======== EXERCISE PASSAGE ========

Forward-step formula

x_t = sqrt(1 - β_t) · x_{t-1} + sqrt(β_t) · ε, with ε ~ N(0, I).

Term	Effect
`sqrt(1 - β_t) · x_{t-1}`	Shrinks previous image slightly toward zero
`sqrt(β_t) · ε`	Adds calibrated bump of fresh noise
Both square roots	Keep total variance normalized as t grows

Worked forward step

Source	x_`{t-1}`	β_t	ε	x_t
Body	0.8	0.1	-0.3	≈ 0.664
Practice	0.5	0.04	1.5	≈ 0.790

Training recipe

Step	Action
1	Sample training image x_0
2	Sample random timestep t ~ uniform(1, T)
3	Sample noise ε ~ N(0, I); compute x_t in one shot via the closed-form
4	Pass (x_t, t) to network (typically U-Net with time embedding)
5	Network predicts ε; loss = `
6	Backprop + gradient descent (same L3-L4 machinery)

No adversarial dynamic; no encoder-decoder reconstruction term; just clean regression. Why diffusion trains so stably vs GANs.

Inference

Step	Detail
Start	x_T ~ N(0, I) (pure noise)
Iterate	For t = T, T-1, …, 1: use network to step from x_t to x_`{t-1}`
End	x_0 is the generated image
Cost	T forward passes (T often 1000 originally; sped up to 25-100 by DDIM, 1-4 by distillation)

Inference speed-ups

Technique	What it does
DDIM (Song 2020)	Deterministic sampler; good samples in 25-100 steps
Distilled diffusion (multiple lines)	Student model produces image in 1-4 steps
Latent diffusion (Rombach 2022)	Operate in small VAE-compressed latent space; each step cheaper

Latent diffusion architecture (the modern default)

Component	Role
Pre-trained VAE encoder	Image → compact latent code
Diffusion model	Runs reverse process in the latent space
Pre-trained VAE decoder	Latent → pixels

L11’s VAE is load-bearing here as the first-stage encoder, even though diffusion replaced VAE for direct generation.

Text-to-image conditioning

Element	Detail
Cross-attention in U-Net	Image-feature positions attend to text-embedding positions
Text embedding	Typically from CLIP’s text encoder
Classifier-free guidance	Train with + without prompt; combine at inference for tunable adherence vs diversity

Three-way trade-off (this lesson + L11)

Property	VAE	GAN	Diffusion
Output quality	Slightly blurry	Sharp	Sharp / high-quality
Training stability	Stable, principled	Unstable, art	Stable, simple MSE
Mode coverage	Good	Mode-collapse risk	Good (no mode collapse)
Likelihood	ELBO bound	None	Approximate / score-based
Inference speed	Single pass (fast)	Single pass (fast)	Iterative (T steps; slow)
Conditioning quality	Possible	Possible	Excellent (text-to-image dominant)

========

TASKS FOR THIS EXERCISE →
**a.** According to the diffusion notes, where does the text embedding used for text-to-image conditioning typically come from?
**b.** Reproduce the diffusion notes word for word, starting with "Three-way trade-off (this" and going on through "(T steps; slow)".
**c.** Proceed with the diffusion notes from the point where they stop.
The items here have nothing to do with the diffusion notes.

======== DATASET EXTRACT ========

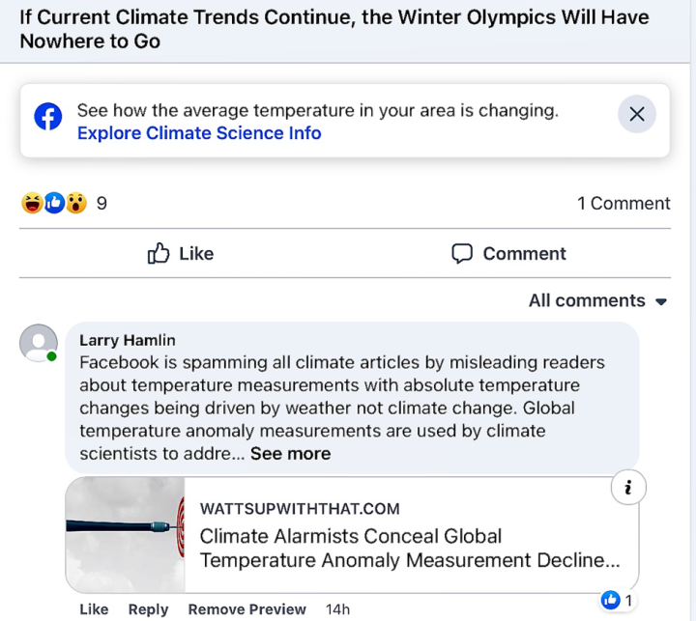696x621 pixels.
Task: Expand the All comments sort dropdown
Action: (x=597, y=300)
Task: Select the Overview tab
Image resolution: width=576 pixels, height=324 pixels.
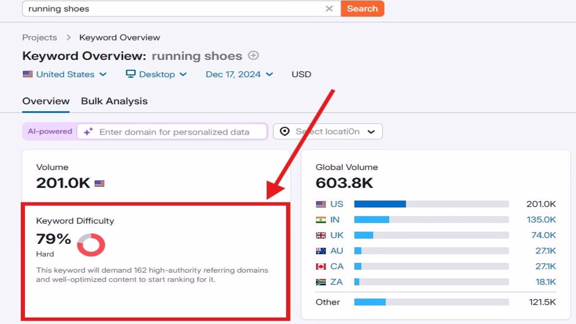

========

WRITTEN ANSWERS →
**a.** CLIP's text encoder.

**b.**
Three-way trade-off (this lesson + L11)

Property	VAE	GAN	Diffusion
Output quality	Slightly blurry	Sharp	Sharp / high-quality
Training stability	Stable, principled	Unstable, art	Stable, simple MSE
Mode coverage	Good	Mode-collapse risk	Good (no mode collapse)
Likelihood	ELBO bound	None	Approximate / score-based
Inference speed	Single pass (fast)	Single pass (fast)	Iterative (T steps; slow)

**c.**
Production use	Often as first-stage encoder	Real-time / on-device	Text-to-image; conditional generation; controlled editing

Production systems (all diffusion-based)

System	Notes
Stable Diffusion	Latent diffusion; open-source; consumer-grade
Imagen (Google)	High-resolution text-to-image
DALL-E 2 / DALL-E 3	OpenAI’s text-to-image
Midjourney	Proprietary; widely understood to be diffusion-based

Vision applications

Application	Notes
Text-to-image	The dominant use today
Image-to-image translation (text-guided)	img2img modes; instruction-based editing
Inpainting / outpainting	Conditional on surrounding region
Super-resolution	Condition on low-res input
Controlled generation	ControlNet (depth, edges, pose, etc.)
Video generation	Active research; mainstream-product-emerging

Pitfalls

Pitfall	Reality
”Diffusion is just a fancier VAE”	Structurally different; no bottleneck latent; learns noise prediction, not direct generation
β_t = predicted noise	β_t is the fixed schedule (how much noise gets added); `ε_θ(x_t, t)` is the network’s prediction
Iterative cost is fixed	DDIM, distillation, latent diffusion have dropped it dramatically; continues to drop
Diffusion = text-to-image only	The architecture is general; inpainting, super-resolution, controlled generation, video, 3D are all active
Diffusion = controversy	Technique vs application; the mechanism is general, controversies are about specific deployment choices

One-line takeaway

Diffusion reframes generation as iterative noise removal: train a network on simple MSE noise-prediction; sample by iterating from pure noise back to an image; pay iterative inference time for high-quality + stable training. Modern text-to-image systems (Stable Diffusion, Imagen, DALL-E 2/3) are all diffusion-based.